Specifically, a timing fix in the FPGA resolved some corrupted SPI reads from the LMS6002D’s registers, which often manifested itself as LMS DC calibration registers reading back as all 31’s in the bladeRF-cli. This timing fix has also allowed the SPI clock to be increased to 40 MHz.

By expanding some parameter ranges in the bladeRF-cli’s TX DC calibration algorithm, the error that reported invalid “m01” and “m23” values has been addressed.

Lastly, a libbladeRF change now ensures that the LMS6002D DC calibration registers are properly written to the device, using values from the calibration tables. This should alleviate the need to run a ‘cal lms’ command, despite having DC calibration tables already auto-loaded.

Thread safety in libbladeRF

In libbladeRF v0.16.2 and earlier, users were responsible for ensuring that…

  • …device control functions (e.g., bladerf_set_frequency()) were performed on a device by only one thread at a time.
  • …device control functions were not made on a device from stream callback functions associated with that same device.

However, some users reported that these guidelines were inconvenient, so as of libbladeRF v0.17.0, functions have been made thread-safe where applicable. So if you have a device lock implemented in your code, you should be able to remove this as of libbladeRF v0.17.0. Developers: note that you can run the CMake configuration with -DCMAKE_BUILD_TYPE=Debug -DENABLE_LOCK_CHECKS=Yes to enable some deadlock checks in the libbladeRF and bladeRF-cli code.
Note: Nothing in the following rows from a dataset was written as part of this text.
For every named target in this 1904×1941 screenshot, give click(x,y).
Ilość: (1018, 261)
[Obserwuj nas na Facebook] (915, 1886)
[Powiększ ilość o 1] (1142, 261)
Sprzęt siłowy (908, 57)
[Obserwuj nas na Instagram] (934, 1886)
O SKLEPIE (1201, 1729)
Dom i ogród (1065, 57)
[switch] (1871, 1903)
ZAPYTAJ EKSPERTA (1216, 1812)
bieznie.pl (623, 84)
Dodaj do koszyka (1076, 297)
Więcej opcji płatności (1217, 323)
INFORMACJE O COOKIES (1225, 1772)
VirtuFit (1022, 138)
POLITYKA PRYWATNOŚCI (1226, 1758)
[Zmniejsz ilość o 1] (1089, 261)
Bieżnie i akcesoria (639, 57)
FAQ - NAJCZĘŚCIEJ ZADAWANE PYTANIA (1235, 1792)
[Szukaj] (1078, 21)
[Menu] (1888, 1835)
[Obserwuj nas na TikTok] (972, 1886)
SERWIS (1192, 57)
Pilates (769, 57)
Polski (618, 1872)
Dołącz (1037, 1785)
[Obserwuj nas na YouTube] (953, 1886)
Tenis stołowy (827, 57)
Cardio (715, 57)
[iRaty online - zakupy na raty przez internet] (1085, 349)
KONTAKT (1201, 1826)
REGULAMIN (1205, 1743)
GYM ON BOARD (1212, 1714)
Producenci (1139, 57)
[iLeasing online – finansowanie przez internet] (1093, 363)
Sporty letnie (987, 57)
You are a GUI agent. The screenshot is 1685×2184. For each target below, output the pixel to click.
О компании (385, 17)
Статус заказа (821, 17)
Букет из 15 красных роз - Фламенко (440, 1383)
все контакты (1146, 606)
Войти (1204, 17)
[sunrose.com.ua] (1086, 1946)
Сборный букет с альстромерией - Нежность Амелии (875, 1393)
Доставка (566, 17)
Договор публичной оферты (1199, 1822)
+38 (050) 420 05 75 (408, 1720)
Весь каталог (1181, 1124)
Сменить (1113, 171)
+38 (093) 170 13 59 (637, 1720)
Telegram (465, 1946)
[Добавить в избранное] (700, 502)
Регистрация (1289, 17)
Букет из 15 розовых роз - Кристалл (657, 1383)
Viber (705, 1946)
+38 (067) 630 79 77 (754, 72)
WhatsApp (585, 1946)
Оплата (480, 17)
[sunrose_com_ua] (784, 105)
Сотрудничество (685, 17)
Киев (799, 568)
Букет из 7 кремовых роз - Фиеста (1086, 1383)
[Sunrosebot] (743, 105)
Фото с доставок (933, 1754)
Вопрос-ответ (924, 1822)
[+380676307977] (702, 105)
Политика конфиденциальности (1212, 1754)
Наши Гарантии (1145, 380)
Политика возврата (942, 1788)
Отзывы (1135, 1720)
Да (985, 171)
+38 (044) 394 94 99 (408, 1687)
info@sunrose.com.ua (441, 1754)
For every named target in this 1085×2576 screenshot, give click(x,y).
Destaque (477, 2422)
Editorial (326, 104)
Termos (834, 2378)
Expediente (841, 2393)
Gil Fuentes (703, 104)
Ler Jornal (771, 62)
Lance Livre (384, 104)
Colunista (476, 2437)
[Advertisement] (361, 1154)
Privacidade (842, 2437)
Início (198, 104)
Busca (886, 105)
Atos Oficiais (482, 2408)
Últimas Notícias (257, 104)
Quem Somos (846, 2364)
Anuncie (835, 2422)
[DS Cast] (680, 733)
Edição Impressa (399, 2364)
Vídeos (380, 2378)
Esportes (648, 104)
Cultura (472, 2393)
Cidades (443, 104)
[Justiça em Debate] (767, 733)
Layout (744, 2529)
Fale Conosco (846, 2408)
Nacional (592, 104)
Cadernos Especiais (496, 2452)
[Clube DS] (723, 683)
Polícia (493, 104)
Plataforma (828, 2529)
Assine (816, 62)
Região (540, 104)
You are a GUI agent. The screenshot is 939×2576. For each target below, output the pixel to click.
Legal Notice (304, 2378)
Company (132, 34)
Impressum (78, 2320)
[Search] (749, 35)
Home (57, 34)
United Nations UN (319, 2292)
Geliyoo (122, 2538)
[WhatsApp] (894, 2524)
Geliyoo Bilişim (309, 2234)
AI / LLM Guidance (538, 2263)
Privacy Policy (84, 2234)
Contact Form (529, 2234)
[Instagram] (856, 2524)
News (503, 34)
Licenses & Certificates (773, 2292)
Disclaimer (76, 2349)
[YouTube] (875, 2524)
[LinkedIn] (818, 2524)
Toward the 2014.11 release and Onward

Between now and the end of November 2014, our efforts are going to focus on resolving remaining bugs and developing/improving documentation. We are striving for the 2014.11 release to be a stable point in the codebase that application developers and package maintainers can target support for.

As such, new features an major changes will be scheduled for inclusion after this release. (We may stage such additions in a master-next branch, if there is need.) At this time, we have no further plans to introduce any backwards-incompatible API changes. If there is ever a need to do so, it will be after the 2014.11 release, and the major version number on the relevant component(s) will be incremented to denote this.

Once reaching a relatively stable point with the aforementioned release, we will be looking to focus efforts on some developing some fun and interesting projects and tutorials. Suggestions on this are always welcome; feel free to discuss desired topics on the forums or the #bladeRF channel on Freenode.


Thank you!

Being my first blog post, I just wanted to take the opportunity to thank everyone in the community for their contributions, support, feedback, comments, questions, and reporting of issues (which is very helpful). It has been really inspiring to see folks with a shared passion and enthusiasm for SDRs collaborate and exchange knowledge. I’m very thankful for the opportunity to be a part of this project, and am greatly looking forward to the journey ahead!